_Work to be completed_. Count the lines in the entries below that contain the word "Viewport" and reply with only that number.

_Provided material_.
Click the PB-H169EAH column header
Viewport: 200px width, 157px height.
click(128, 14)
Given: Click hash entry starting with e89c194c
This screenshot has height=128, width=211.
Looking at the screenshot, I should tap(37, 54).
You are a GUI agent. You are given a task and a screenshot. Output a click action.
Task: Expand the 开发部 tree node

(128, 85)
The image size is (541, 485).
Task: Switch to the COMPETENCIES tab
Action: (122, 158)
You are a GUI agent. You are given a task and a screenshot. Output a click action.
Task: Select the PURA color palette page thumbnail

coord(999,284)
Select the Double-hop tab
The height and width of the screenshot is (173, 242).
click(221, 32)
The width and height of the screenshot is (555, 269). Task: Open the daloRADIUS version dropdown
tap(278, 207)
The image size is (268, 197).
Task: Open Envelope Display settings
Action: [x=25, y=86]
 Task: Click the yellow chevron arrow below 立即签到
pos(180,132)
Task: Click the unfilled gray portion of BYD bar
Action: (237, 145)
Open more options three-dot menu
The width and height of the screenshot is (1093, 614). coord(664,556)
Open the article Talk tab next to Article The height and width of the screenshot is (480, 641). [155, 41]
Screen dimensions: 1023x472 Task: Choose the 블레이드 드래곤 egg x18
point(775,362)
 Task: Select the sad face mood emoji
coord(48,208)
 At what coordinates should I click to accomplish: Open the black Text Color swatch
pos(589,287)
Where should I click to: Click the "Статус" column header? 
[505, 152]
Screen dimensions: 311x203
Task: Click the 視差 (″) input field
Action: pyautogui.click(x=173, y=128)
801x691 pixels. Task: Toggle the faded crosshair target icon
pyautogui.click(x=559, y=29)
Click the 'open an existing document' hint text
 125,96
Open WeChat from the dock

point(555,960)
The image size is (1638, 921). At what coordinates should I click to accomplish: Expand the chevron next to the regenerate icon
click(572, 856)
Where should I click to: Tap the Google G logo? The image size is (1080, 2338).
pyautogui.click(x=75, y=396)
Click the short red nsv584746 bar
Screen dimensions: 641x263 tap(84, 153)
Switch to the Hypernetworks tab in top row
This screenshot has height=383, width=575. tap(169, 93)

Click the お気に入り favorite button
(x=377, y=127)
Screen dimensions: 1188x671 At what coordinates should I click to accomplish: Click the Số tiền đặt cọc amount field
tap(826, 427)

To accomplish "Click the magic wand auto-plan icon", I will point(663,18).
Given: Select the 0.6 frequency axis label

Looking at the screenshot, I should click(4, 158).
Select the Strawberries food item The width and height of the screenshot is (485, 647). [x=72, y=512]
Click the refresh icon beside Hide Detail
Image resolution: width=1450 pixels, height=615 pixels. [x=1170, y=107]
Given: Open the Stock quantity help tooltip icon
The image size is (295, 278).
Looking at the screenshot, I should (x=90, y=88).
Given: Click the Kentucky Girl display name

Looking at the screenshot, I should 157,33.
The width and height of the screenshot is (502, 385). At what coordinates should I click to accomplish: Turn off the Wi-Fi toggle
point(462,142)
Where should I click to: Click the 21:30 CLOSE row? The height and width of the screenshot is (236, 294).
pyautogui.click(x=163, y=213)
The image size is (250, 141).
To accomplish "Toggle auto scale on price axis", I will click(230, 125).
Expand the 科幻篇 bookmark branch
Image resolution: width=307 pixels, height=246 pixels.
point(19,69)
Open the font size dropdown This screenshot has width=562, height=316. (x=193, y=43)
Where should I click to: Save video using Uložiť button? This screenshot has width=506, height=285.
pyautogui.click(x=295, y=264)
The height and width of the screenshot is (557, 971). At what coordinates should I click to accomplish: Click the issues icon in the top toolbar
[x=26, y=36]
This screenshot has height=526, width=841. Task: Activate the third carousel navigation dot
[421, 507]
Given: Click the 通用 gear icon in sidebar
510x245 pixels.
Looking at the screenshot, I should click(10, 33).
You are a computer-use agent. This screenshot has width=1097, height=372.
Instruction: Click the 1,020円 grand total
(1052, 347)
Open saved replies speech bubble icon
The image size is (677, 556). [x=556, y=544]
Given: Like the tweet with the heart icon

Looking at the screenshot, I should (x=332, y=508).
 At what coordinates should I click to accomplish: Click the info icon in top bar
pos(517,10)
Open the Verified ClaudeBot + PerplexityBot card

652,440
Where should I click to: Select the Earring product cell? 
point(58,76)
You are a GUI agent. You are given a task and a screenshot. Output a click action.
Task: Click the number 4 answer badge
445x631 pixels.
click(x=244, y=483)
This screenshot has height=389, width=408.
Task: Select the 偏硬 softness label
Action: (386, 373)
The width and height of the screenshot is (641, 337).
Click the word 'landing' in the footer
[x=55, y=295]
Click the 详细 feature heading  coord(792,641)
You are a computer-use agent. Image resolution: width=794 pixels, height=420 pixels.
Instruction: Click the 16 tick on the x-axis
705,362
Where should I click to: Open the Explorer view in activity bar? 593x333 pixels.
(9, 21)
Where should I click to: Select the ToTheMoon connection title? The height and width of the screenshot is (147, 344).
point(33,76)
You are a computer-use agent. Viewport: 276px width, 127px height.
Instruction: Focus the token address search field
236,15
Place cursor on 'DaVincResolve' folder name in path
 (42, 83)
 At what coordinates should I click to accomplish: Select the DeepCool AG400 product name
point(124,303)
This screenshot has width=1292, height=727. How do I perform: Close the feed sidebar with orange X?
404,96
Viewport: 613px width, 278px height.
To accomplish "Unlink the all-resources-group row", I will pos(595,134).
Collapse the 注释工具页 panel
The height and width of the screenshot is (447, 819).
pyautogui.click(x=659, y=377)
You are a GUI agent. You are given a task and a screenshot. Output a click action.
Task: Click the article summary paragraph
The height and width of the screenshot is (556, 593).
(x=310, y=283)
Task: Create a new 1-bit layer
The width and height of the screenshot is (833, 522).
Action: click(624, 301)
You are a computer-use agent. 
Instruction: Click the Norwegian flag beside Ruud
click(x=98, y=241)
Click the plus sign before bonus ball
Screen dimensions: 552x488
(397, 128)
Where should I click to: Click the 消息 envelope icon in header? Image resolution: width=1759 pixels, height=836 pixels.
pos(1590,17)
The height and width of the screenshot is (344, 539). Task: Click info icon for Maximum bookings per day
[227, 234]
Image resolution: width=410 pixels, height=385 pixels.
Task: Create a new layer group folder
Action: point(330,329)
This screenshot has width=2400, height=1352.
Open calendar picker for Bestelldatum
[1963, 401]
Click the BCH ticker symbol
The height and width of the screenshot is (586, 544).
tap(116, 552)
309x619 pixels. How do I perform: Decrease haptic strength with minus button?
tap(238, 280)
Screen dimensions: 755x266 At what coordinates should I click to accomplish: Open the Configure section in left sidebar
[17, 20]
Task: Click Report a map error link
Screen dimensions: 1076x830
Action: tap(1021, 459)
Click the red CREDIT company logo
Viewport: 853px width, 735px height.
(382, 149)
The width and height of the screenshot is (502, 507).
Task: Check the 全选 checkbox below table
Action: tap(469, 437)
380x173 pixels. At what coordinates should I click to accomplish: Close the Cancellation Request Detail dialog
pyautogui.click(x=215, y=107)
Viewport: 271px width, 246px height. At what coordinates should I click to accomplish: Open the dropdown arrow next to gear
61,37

_Answer below_. 5